DESTINATION PINEHURST

Where history and progress shake hands.

By Jeff Neuman
Photography by Tufts Archives, AP/Wide World Photos and Thomas Toohey Brown.

In the spring of 2004, Arnold Palmer came to Pinehurst for a day. He didn’t come to play golf; he came to show the village and the resort to his then fiancée (now wife), Kit, who wanted to see this place he speaks of with such fondness. When he contacted Pinehurst about his visit, he indicated that he wanted to stay at The Manor. "Mr. Palmer, we would be happy to have you stay at one of our more luxurious accommodations," he was told. "No," he said, "I want to stay at The Manor, because that’s where I used to stay when I’d go down there with my father."

Palmer’s warm memories are hardly unique; generations of vacationers have been visiting and revisiting the Pinehurst resort and the Village of Pinehurst in North Carolina for more than a century. Fathers and sons, husbands and wives, golf pilgrims have walked the circling streets of the beautifully landscaped town together, rocked gently on the covered porches, enjoyed the modest and graceful architecture, and faced the challenges of the fairways and greens — and then come back years or decades later to find the charm unabated, the traditions upheld. No wonder the U.S. Open Championship is returning to the fabled Pinehurst No. 2 course just six years after its initial visit in 1999 — the quickest return to an Open site in nearly 60 years.

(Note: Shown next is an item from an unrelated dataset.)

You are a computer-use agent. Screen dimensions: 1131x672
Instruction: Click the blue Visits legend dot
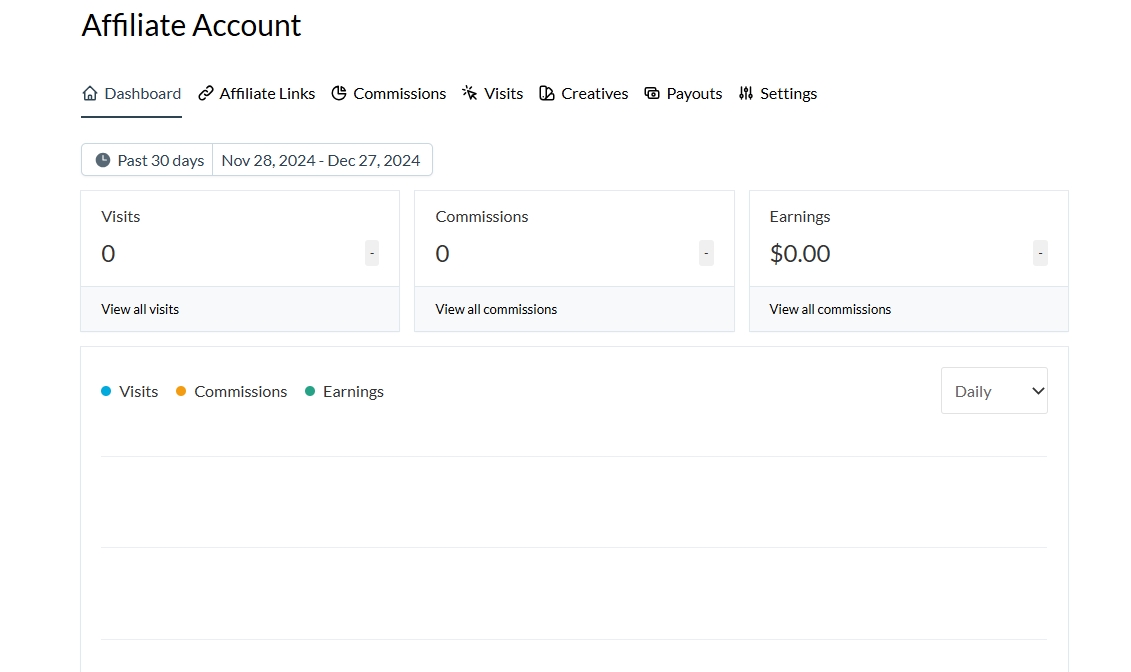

It’s been said that if you sit long enough on the shaded veranda of the Pinehurst clubhouse, every golfer you know will eventually pass by. From its founding, Pinehurst has existed at the crossroads of many influences, beginning with the singular vision of James Walker Tufts. The soda fountain magnate from New England dreamed of a welcoming town in a healthful environment that would serve as a winter destination for northern travelers. In 1895, Tufts purchased 6,000 acres of land in a desolate region often referred to as the Great Carolina Desert; the area had once been home to longleaf pine forests, which were razed for manufacturing turpentine, pitch, and tar. He paid nearly a dollar and a quarter per acre for the land, and most locals felt he’d been fleeced in the deal.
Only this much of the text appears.